**TASK DIRECTIONS:** Among the entries that follow, some lines contain the word "dimensions". Show all of them.

**AVAILABLE DATA:**
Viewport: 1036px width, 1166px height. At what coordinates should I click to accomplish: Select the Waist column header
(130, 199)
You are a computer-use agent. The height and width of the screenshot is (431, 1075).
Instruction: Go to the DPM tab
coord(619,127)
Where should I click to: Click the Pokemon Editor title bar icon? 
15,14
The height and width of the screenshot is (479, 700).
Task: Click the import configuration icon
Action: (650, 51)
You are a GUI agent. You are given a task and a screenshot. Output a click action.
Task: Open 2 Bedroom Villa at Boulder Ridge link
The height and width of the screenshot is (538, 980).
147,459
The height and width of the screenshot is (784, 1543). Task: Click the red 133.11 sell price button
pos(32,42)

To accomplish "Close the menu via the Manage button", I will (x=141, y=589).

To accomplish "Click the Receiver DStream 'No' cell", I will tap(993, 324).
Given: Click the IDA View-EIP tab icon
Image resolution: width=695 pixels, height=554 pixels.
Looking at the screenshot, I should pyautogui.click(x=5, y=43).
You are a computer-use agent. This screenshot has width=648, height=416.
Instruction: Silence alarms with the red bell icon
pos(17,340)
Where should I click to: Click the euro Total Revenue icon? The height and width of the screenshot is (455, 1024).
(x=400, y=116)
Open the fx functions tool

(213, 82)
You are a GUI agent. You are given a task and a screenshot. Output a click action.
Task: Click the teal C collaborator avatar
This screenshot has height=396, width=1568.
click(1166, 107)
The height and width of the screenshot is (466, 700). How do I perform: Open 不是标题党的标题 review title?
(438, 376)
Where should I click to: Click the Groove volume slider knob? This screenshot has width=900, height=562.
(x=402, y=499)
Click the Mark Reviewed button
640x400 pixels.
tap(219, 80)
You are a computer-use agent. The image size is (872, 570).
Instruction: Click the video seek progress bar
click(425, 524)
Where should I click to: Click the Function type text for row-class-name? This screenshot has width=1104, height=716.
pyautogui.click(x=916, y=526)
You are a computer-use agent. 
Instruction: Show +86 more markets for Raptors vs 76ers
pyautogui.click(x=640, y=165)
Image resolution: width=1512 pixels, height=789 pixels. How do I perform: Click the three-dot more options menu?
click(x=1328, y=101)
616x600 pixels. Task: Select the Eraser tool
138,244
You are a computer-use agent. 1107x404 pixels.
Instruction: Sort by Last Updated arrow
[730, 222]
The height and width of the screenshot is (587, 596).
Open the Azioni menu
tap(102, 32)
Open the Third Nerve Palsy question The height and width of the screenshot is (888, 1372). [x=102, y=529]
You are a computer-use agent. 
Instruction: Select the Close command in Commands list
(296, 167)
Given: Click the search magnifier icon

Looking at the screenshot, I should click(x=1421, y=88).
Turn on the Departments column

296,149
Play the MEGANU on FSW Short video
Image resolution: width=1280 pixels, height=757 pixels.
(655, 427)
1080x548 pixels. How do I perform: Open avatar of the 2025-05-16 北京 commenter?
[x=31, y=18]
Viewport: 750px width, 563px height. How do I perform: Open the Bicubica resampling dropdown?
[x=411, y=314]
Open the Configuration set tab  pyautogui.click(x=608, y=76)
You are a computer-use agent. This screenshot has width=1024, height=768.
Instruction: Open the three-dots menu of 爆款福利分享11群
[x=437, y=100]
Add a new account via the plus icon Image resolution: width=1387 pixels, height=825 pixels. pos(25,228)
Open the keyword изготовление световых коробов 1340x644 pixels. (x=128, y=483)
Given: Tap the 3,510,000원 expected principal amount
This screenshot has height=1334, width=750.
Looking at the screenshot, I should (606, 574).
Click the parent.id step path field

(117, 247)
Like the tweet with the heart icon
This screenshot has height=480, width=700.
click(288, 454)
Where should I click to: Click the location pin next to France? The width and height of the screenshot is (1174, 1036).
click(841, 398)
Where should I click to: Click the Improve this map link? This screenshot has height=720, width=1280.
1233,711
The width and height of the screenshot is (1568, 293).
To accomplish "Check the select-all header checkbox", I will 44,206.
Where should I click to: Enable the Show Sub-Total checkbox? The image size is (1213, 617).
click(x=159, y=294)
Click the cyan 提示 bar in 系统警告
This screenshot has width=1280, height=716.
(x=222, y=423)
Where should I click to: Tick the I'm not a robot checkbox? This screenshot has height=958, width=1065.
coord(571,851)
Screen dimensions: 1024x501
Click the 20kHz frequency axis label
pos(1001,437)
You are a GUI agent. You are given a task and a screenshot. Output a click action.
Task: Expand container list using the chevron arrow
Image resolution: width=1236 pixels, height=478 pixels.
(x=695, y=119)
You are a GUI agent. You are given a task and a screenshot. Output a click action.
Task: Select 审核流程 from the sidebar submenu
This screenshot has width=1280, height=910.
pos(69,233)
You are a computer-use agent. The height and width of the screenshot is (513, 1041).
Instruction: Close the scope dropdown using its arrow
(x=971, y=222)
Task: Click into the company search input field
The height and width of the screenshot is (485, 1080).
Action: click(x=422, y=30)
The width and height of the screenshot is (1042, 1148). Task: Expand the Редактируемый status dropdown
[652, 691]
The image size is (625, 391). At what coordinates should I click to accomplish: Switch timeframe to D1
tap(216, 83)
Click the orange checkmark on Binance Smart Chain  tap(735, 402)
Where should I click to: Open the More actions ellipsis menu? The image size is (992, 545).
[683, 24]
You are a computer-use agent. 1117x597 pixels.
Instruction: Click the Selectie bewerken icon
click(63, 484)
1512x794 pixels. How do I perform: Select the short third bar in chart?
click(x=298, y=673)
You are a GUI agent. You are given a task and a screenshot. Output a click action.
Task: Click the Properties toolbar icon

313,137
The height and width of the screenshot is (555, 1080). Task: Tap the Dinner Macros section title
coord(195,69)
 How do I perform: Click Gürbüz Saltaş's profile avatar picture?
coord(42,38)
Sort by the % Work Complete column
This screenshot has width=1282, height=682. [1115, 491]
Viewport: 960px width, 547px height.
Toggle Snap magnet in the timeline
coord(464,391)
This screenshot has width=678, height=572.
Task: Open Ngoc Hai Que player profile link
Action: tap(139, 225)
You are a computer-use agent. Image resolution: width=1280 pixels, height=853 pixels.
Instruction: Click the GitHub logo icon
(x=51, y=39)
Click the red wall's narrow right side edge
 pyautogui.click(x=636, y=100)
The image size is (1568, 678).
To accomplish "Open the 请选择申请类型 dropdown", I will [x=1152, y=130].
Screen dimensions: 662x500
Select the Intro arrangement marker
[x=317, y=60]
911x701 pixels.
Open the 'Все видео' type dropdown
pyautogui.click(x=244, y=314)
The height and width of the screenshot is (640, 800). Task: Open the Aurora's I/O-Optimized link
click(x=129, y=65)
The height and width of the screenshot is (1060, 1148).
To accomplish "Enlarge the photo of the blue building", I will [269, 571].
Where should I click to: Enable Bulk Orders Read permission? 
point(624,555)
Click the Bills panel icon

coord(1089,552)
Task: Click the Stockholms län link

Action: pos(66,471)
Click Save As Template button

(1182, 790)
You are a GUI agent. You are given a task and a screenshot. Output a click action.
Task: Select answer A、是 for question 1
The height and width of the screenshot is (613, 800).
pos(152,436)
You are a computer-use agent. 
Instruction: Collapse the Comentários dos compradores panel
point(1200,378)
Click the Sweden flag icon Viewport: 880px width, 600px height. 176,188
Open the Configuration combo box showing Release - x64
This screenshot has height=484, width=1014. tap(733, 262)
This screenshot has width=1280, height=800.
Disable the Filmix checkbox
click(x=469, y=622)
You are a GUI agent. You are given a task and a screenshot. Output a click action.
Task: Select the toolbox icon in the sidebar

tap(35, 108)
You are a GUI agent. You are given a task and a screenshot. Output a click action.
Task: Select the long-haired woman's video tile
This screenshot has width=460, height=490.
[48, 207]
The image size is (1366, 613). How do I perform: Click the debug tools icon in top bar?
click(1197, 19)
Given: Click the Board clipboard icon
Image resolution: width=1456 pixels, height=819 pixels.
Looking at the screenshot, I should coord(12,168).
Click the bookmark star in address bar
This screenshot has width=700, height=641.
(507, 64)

**RESPONSE TO THIS EXERCISE:**
Screen dimensions: 1024x501
Screen dimensions: 662x500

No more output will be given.